4. **Label** the axes appropriately and add a **title** for clarity.

In [6]:
#Run this cell without changes 
import pandas as pd 
import plotly_express as px

In [7]:
# Read in the data (data/indian_food.csv) -- Hint use pandas to read in the CSV 

df = pd.read_csv('/Users/Marcy_Student/DA2025_Lectures/Mod2/data/indian_food.csv')

In [22]:
# Create a scatterplot of prep_time on X-axis & cook_time on Y-axis 

fig = px.scatter(df, x='prep_time', y='cook_time', title='Indian Food: Prep Time vs Cook Time', 
                 labels = {'cook_time' : 'Cook Time', 'prep_time' : 'Prep Time'})

# Show the plot
fig.show()

### What insights did you get from Task 1? (Double-click to type answer)
Prep Time is almost always shorter than cook time for the indian food in this data set.

## Task 2: Bar Chart of Cook Time by Region

### Objective:
Create a bar chart that shows the average cook time for each region. This will help us understand the cooking time distribution across different regions.  **There is a "weird" bar in the chart why is that the case??**


### Instructions:
- Group the data by the region. (Hint:  may need a df.groupby() method here!)

- Calculate the average cook time for each region.

- Create a bar chart using Plotly to show this average cook time for each region.

- Label the axes and title the chart.

In [23]:
# Task 2: Create a bar chart showing the average cook time by region
# Fill in the code to group by region and calculate the average cook time
df_region_avg = df.groupby('region')['cook_time'].mean().reset_index()

# Create the bar chart
fig = px.bar(df_region_avg, x='region', y='cook_time', title="Average Cook Time by Region",
             labels = {'cook_time': 'Cook Time', 'region': 'Region'})

# Show the plot
fig.show()


### What insights did you get from Task 2? (Double-click to type answer)
The average cook time for most regions is above 30 minutes, except for the North East, which is ~14 minutes. Note that there is another region that's under 30 minutes but the name of the region is -1, which represents a NaN value.

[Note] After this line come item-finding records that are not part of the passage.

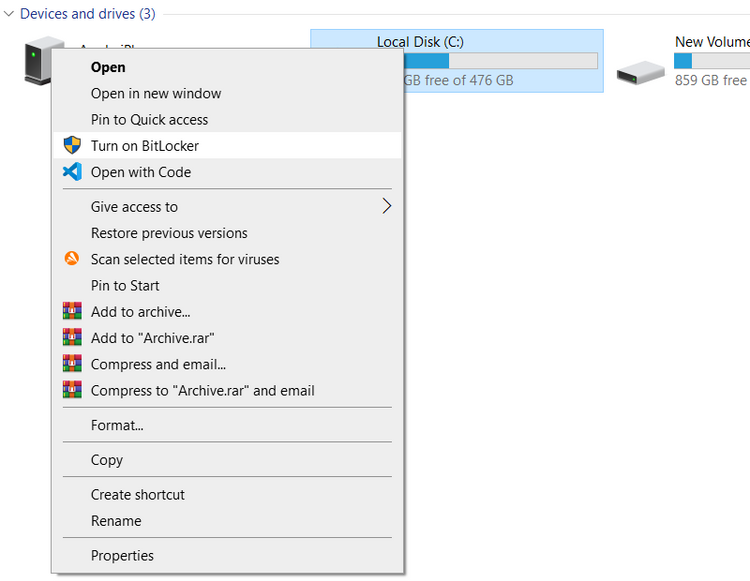Click WinRAR icon beside Compress and email
Viewport: 750px width, 581px height.
(x=72, y=364)
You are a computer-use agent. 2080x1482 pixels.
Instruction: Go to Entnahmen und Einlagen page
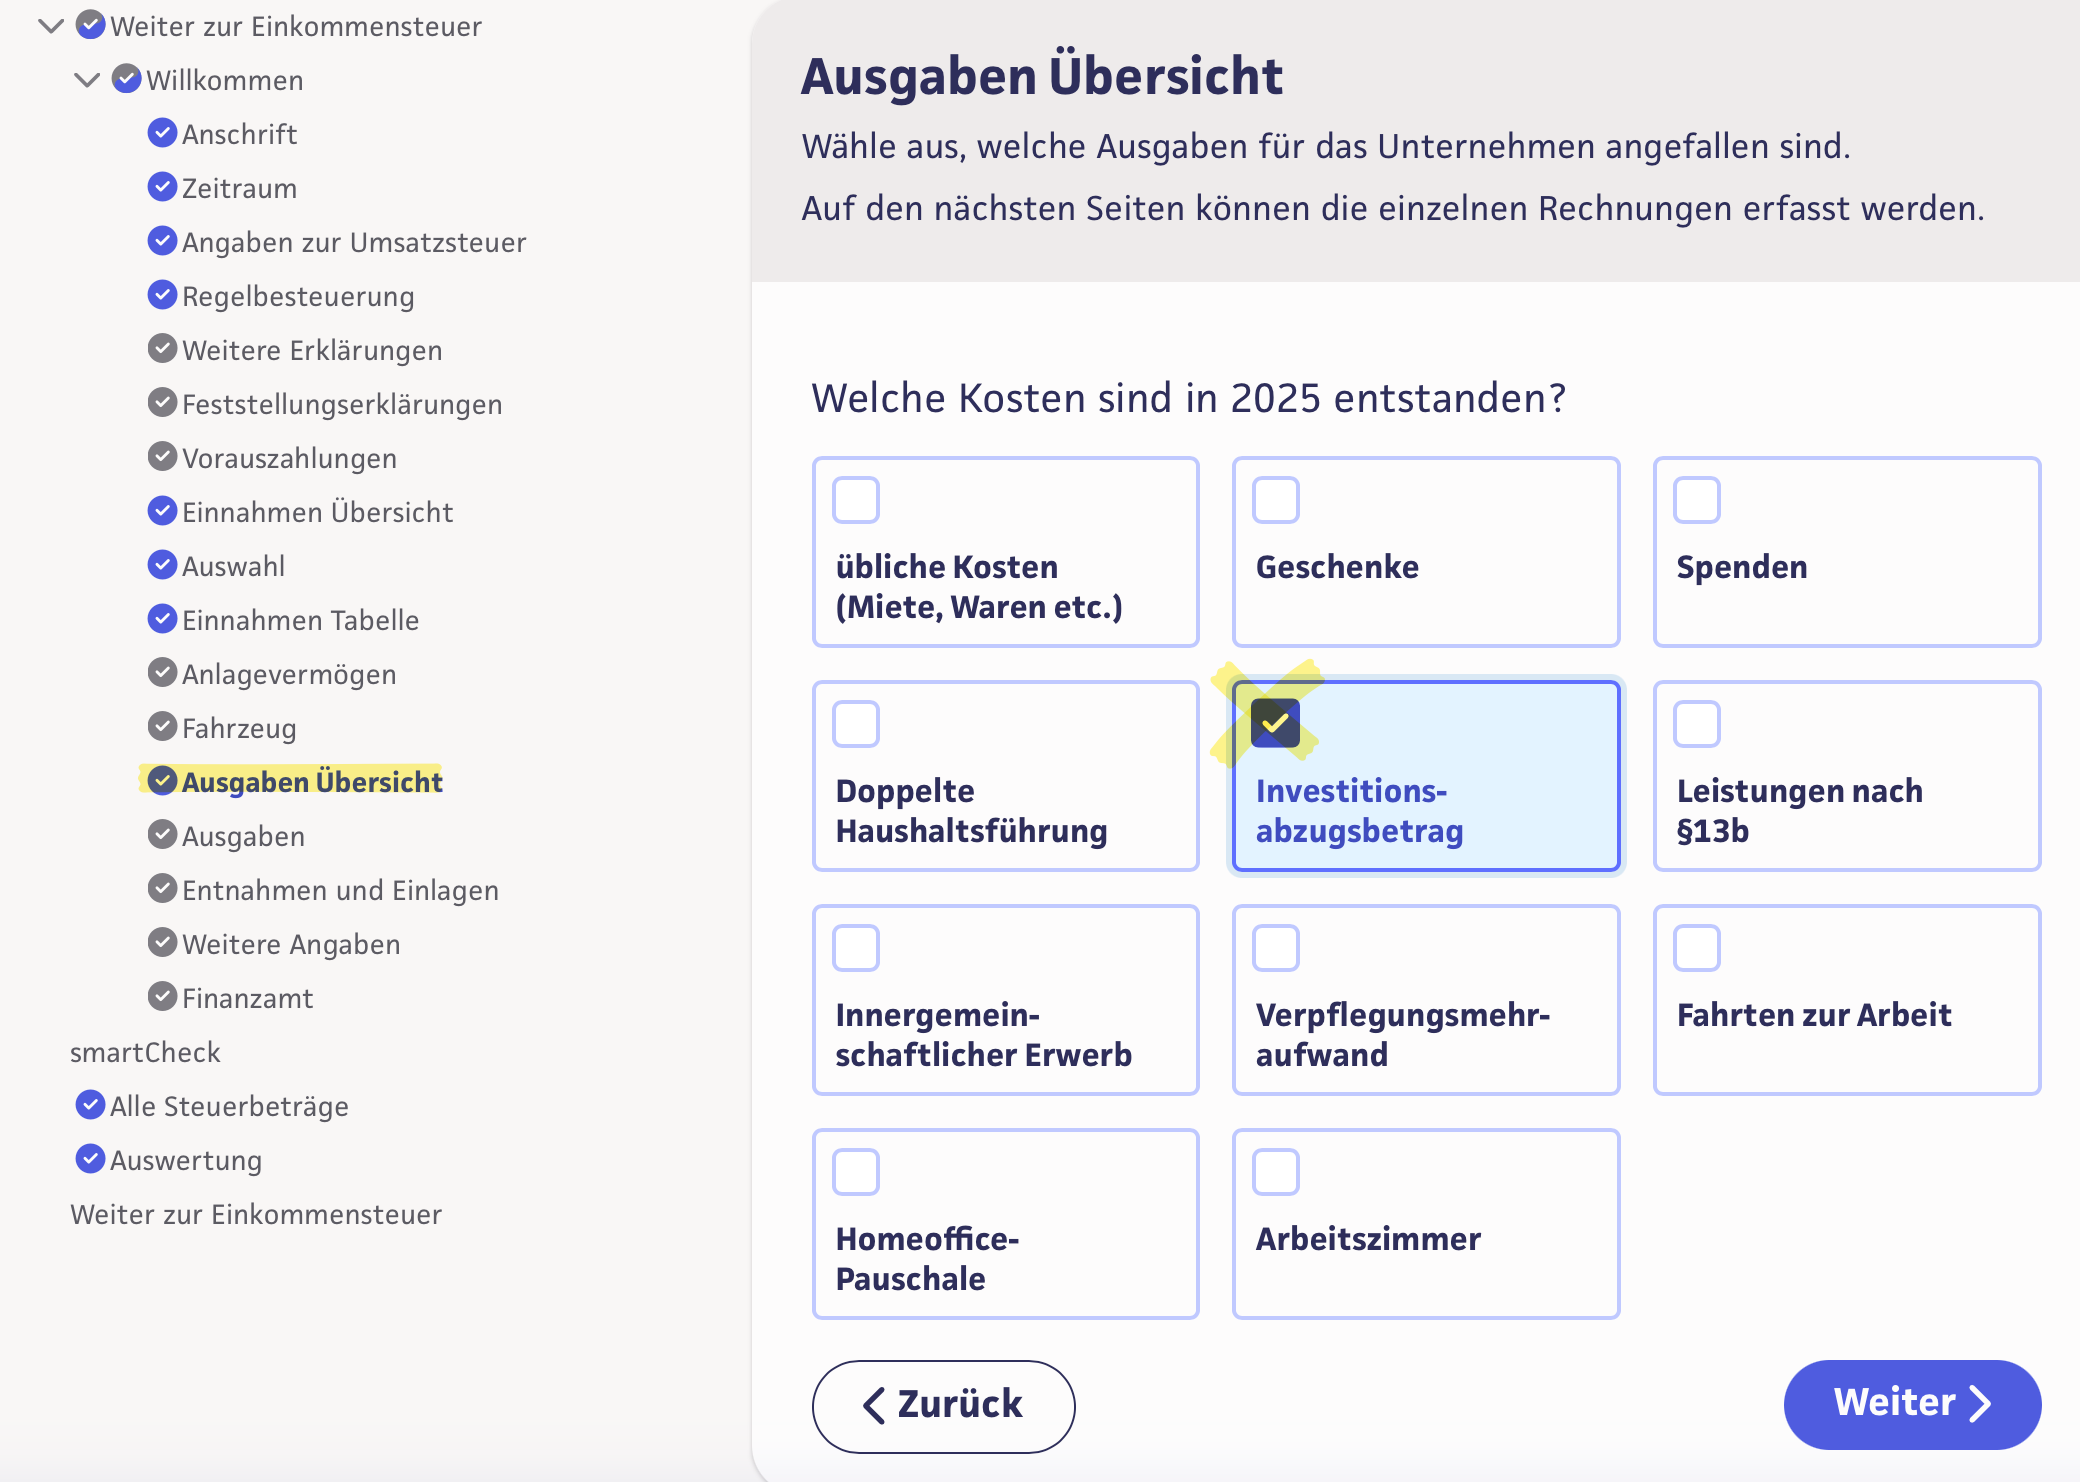coord(340,890)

## Task 3: Pie Chart of Flavor Profile Distribution

### Objective:
Create a pie chart showing the distribution of flavor profiles (e.g., sweet, savory) across the dataset.

### Instructions:
- Use Plotly Express to create a pie chart.

- Plot the flavor_profile column, which will show the distribution of flavor types.

- Ensure the chart is labeled clearly.

In [30]:
# Task 3: Create a pie chart showing the flavor profile distribution
# Fill in the code to create the pie chart -- look up documentation if needed 
fig = px.pie(df, names = 'flavor_profile', title = 'Indian Food: Flavor Profile', labels = {'flavor_profile' : 'Flavor Profile', 'spicy' : 'Spicy'}) 

# Show the plot
fig.show()


### What insights did you get from Task 3? (Double-click to type answer)
More than half of the flavor profile's of Indian food are spicy. Spicy and sweet make at least 86.7% of the flavor profile. I say at least because again, there is 11.4% in the -1 category, meaning that there is a NaN value in that column. A very small percentage of Indian food is sour.